That's a good question and, coincidentally, there was an article on the NYT space and cosmos section about this question:


Confirmed: Vesta, the second largest of the asteroids, is a runt planet.
Observations by NASA’s Dawn spacecraft show that Vesta formed within the first few million years of the solar system, that its surface is in places as bright as snow and in others as dark as coal, and that it contains an iron core that may have even briefly generated a magnetic field — all very planetlike features.

Both Vesta and Ceres, the largest asteroid and the Dawn’s next destination, are also heavy enough that gravity has made them round.

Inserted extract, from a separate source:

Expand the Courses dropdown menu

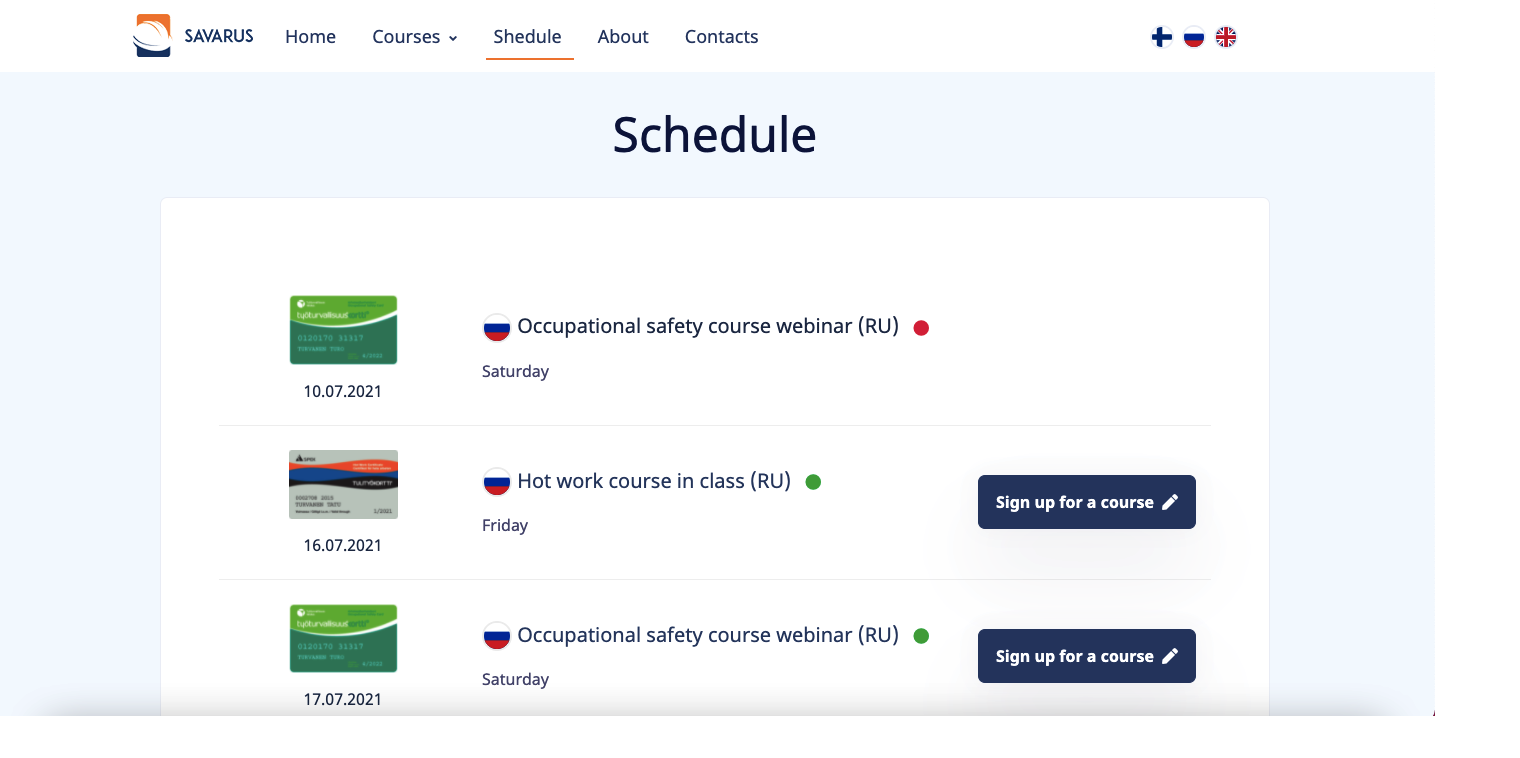click(414, 37)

“The Dawn team finds itself calling these things planets all the time,” Christopher T. Russell, the mission’s principal investigator, said in an interview.

In the current parlance of astronomers, however, Vesta and Ceres, like Pluto, are dwarf planets, not planets.

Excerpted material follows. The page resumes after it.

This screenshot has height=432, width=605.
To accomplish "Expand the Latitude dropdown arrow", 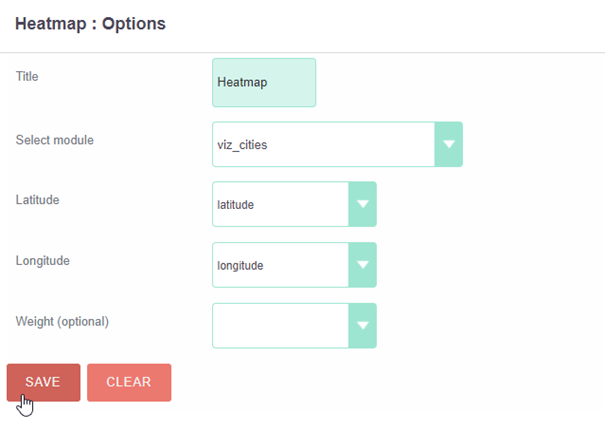I will coord(362,204).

So yes, seems like they finally agreed to define Vesta as a dwarf planet. In the NYT paper, they define the word "planet" as follow:


...set by the International Astronomical Union in 2006, not only takes into account size and appearance, but also requires that a planet be the gravitational bully in its orbit. While Vesta and Ceres are round, they have not vacuumed up or pushed away thousands of other rocks in similar orbits.

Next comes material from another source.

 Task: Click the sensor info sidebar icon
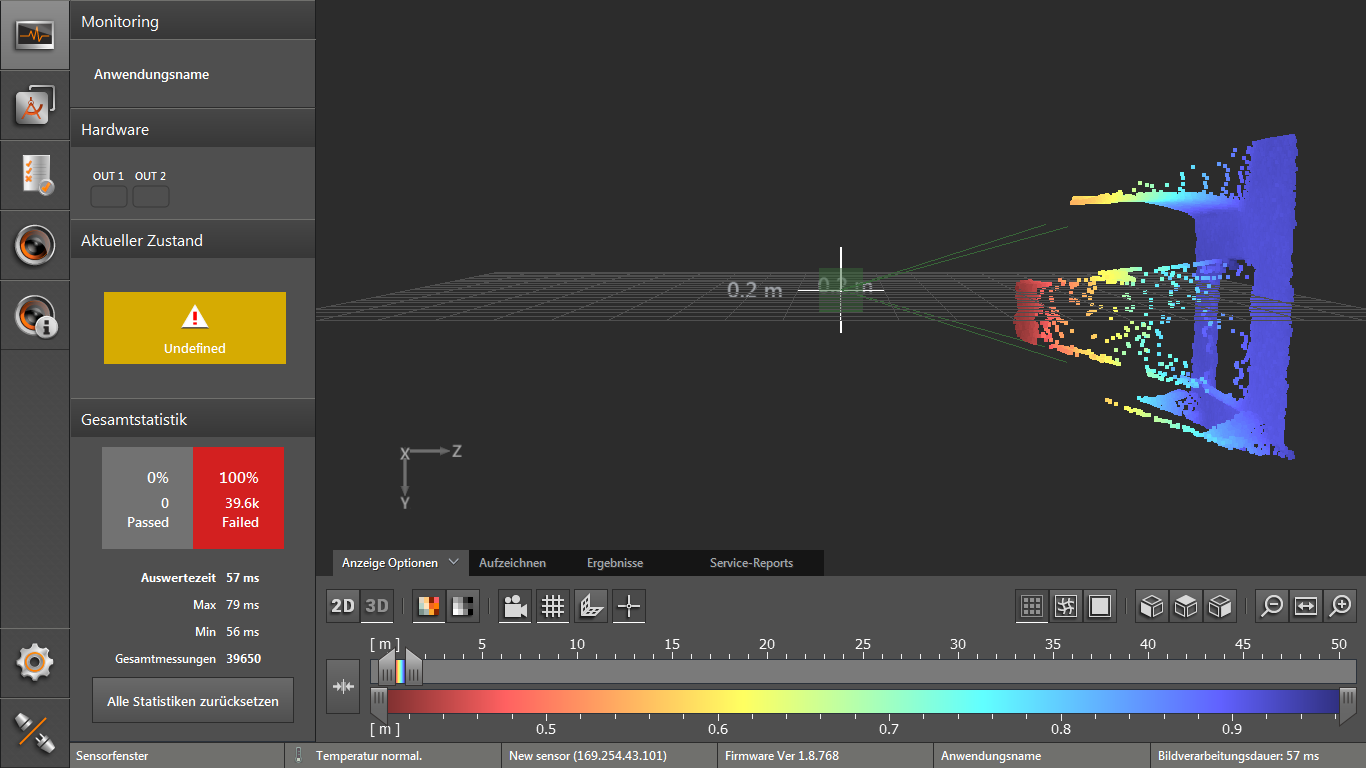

Interestingly, I have found the report of the 2006 IAU session about this very question where members gathered at the 2006 General Assembly agreed that a "dwarf planet" is a celestial body that:

(a) is in orbit around the Sun,
(b) has sufficient mass for its self-gravity to overcome rigid body forces so that it assumes a hydrostatic equilibrium (nearly round) shape,
(c) has not cleared the neighborhood around its orbit, and
(d) is not a satellite.

(a), (c) and (d) were OK, but not (b).

They also said:

A new distinct class of objects called "dwarf planets" was also decided. It was agreed that "planets" and "dwarf planets" are two distinct classes of objects. The first members of the "dwarf planet" category are Ceres, Pluto and 2003 UB313 (temporary name [Note by me: name is Eris as for now]). More "dwarf planets" are expected to be announced by the IAU in the coming months and years. Currently a dozen candidate "dwarf planets" are listed on IAU's "dwarf planet" watchlist, which keeps changing as new objects are found and the physics of the existing candidates becomes better known.

The "dwarf planet" Pluto is recognized as an important proto-type of a new class of trans-Neptunian objects. The IAU will set up a process to name these objects.




Oddly, not a word at this time about Vesta on the IAU session, even considered as an asteroid, but wikipedia provides an more thorough explanation for this:


Vesta's shape is relatively close to a gravitationally relaxed oblate spheroid, but the large concavity and protrusion at the pole combined with a mass less than 5×1020 kg precluded Vesta from automatically being considered a dwarf planet under International Astronomical Union (IAU) Resolution XXVI 5. Vesta may be listed as a dwarf planet in the future, if it is convincingly determined that its shape, other than the large impact basin at the southern pole, is due to hydrostatic equilibrium


.... that reproduce the (b) point of the definition of a dwarf planet in the 2006 IAU session.

However, in the NYT paper, they do not really explain exactly why Vesta should be considered as a dwarf planet for now, do they succeed in proving that its shape is finally due to hydrostatic equilibrium?
Maybe in the yesterday's "Science" article there was a more thorough explanation...
edit on 12-5-2012 by elevenaugust because: (no reason given)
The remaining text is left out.